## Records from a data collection
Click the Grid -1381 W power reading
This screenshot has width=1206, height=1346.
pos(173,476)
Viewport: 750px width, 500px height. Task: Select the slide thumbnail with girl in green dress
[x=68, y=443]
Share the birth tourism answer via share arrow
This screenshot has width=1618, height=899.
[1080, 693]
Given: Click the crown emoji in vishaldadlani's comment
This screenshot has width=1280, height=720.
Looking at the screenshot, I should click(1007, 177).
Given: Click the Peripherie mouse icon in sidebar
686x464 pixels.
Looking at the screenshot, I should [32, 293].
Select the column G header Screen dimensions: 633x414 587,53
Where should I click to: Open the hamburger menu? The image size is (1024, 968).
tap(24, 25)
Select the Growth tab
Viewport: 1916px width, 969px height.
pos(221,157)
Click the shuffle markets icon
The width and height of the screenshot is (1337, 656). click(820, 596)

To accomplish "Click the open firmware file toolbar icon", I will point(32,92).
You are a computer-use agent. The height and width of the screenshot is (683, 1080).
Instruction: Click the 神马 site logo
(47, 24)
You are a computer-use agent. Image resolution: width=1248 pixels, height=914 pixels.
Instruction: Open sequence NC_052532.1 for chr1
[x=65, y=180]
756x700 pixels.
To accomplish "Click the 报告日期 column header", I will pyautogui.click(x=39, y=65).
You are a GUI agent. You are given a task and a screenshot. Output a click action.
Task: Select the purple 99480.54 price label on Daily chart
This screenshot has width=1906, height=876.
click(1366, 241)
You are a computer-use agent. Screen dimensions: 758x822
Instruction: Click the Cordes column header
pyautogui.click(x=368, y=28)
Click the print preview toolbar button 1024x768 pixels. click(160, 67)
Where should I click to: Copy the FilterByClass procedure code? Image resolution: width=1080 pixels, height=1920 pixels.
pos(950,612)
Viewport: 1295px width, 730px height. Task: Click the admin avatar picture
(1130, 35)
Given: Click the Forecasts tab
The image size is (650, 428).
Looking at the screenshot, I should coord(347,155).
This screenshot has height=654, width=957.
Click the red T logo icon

## Assignment
Take the line holding "Click the print" and the lines after it through the end of the entries. Retype them exactly and add nothing.

## Solution to this exercise
Click the print preview toolbar button 1024x768 pixels. click(160, 67)
Where should I click to: Copy the FilterByClass procedure code? Image resolution: width=1080 pixels, height=1920 pixels.
pos(950,612)
Viewport: 1295px width, 730px height. Task: Click the admin avatar picture
(1130, 35)
Given: Click the Forecasts tab
The image size is (650, 428).
Looking at the screenshot, I should coord(347,155).
This screenshot has height=654, width=957.
Click the red T logo icon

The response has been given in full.